If the Company is unable to manage its cash flows in the areas discussed above, the Company may need to raise additional capital in the near term. The Company may seek to raise funds by selling additional securities (through the at-the-market offering discussed above or some other offering) to the public or to selected investors or by obtaining additional debt financing.

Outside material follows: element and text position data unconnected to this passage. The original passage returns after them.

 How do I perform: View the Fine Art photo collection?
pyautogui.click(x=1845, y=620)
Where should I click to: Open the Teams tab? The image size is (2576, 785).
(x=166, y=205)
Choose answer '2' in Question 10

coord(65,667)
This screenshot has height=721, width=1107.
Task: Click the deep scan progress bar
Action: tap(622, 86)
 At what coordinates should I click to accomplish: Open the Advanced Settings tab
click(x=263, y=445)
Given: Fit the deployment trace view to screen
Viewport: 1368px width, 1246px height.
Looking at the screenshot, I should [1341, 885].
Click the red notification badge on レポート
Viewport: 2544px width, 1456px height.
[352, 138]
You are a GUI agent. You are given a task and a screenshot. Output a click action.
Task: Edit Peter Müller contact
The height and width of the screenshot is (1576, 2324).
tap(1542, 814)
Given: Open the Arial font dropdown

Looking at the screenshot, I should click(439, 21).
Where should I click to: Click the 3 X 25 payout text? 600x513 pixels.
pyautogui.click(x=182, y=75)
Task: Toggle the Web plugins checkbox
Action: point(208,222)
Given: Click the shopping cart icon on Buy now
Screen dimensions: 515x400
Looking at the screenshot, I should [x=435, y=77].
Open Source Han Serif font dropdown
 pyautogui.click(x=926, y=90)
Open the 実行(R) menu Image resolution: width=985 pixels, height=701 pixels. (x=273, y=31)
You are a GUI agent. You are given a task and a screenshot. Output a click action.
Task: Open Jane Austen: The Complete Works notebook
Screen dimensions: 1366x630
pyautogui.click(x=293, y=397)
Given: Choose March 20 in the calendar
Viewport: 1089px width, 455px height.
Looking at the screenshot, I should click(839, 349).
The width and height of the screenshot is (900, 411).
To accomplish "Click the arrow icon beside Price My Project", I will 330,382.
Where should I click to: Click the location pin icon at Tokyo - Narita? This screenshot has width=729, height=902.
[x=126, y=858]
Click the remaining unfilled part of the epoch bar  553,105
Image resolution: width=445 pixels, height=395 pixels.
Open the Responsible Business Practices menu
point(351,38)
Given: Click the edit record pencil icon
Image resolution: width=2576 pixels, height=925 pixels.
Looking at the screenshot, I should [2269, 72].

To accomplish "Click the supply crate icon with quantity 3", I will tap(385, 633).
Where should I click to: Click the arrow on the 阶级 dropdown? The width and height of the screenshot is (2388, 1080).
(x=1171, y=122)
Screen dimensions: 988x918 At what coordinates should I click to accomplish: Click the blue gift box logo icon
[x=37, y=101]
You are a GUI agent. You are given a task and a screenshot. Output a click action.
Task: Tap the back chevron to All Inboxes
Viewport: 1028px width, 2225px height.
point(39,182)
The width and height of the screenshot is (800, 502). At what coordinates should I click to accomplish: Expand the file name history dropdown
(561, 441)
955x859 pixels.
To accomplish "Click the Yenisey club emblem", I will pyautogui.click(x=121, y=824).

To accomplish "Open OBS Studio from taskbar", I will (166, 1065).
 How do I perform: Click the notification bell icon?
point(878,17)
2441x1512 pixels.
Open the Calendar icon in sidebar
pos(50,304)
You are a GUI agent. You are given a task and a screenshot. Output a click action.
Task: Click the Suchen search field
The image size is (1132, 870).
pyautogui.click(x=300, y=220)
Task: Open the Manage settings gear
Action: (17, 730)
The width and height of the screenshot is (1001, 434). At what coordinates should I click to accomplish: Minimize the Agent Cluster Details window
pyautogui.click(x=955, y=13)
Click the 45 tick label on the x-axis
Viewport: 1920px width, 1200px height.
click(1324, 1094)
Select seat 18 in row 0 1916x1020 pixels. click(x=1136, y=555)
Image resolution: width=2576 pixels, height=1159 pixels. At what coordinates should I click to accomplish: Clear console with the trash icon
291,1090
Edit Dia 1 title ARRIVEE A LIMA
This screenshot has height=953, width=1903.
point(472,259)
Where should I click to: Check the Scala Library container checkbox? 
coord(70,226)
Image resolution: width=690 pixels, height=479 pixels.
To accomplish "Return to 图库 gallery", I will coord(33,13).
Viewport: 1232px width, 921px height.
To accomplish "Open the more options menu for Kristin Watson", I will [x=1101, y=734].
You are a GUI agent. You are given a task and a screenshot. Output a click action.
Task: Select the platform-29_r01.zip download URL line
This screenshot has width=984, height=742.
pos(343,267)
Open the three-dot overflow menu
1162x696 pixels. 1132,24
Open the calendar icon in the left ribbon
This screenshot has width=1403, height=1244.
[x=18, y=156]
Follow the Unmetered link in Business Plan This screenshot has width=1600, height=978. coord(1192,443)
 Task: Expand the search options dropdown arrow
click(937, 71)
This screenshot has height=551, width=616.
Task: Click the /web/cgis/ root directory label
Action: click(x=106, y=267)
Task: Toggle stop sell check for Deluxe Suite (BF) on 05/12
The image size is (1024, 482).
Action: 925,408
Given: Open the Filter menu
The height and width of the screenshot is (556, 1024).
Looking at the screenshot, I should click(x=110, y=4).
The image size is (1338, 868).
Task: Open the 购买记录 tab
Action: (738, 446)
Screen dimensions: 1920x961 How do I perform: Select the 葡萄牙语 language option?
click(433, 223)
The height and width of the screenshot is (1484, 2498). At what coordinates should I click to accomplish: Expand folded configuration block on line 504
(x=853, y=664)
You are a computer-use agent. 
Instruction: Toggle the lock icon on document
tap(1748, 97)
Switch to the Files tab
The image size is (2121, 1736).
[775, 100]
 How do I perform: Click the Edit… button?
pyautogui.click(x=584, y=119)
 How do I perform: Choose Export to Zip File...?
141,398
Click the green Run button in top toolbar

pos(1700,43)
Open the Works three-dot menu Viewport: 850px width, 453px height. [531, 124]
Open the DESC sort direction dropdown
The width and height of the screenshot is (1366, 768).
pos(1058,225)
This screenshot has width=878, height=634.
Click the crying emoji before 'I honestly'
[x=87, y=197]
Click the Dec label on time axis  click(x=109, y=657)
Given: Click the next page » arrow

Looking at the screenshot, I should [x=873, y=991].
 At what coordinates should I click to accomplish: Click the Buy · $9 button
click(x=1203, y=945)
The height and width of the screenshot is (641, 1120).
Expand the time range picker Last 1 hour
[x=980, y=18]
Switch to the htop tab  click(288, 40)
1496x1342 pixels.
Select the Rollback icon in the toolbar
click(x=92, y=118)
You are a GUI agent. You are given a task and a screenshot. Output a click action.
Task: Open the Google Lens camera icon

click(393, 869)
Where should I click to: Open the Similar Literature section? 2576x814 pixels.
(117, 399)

There is no assurance that the Company will be able to obtain additional funds on commercially favorable terms or at all. If the Company raises additional funds by issuing additional equity or convertible debt securities, the fully diluted ownership percentages of existing stockholders will be reduced. In addition, any equity or debt securities that the Company would issue may have rights, preferences or privileges senior to those of the holders of its common stock. Should the Company be unable to execute its plans (including raising funds through the at-the-market offering program and maintaining availability under its Credit Facility) or obtain additional financing that may be needed, the Company may need to significantly reduce its operations or it may be unable to continue as a going concern. The unaudited condensed consolidated financial statements do not include any adjustments that might result from the outcome of these uncertainties.
On November 6, 2015, the Company filed a Certificate of Amendment to its Second Amended and Restated Certificate of Incorporation with the Secretary of State of the State of Delaware to effect a 1-for-20 reverse stock split of the issued and outstanding shares of the Company’s common stock, par value $0.001 per share, effective as of 4:30 p.m. Eastern Standard Time on the filing date. For purposes of presentation, all share and per share information and instruments outstanding under stock plans contained in this report on Form 10-Q has been retroactively adjusted to reflect the reverse stock split.
The condensed consolidated financial statements include the accounts of the Company, Capstone Turbine Singapore, Pte. Ltd., its wholly owned subsidiary that was formed in February 2011, and Capstone Turbine International, Inc., its wholly owned subsidiary that was formed in June 2004, after elimination of inter-company transactions.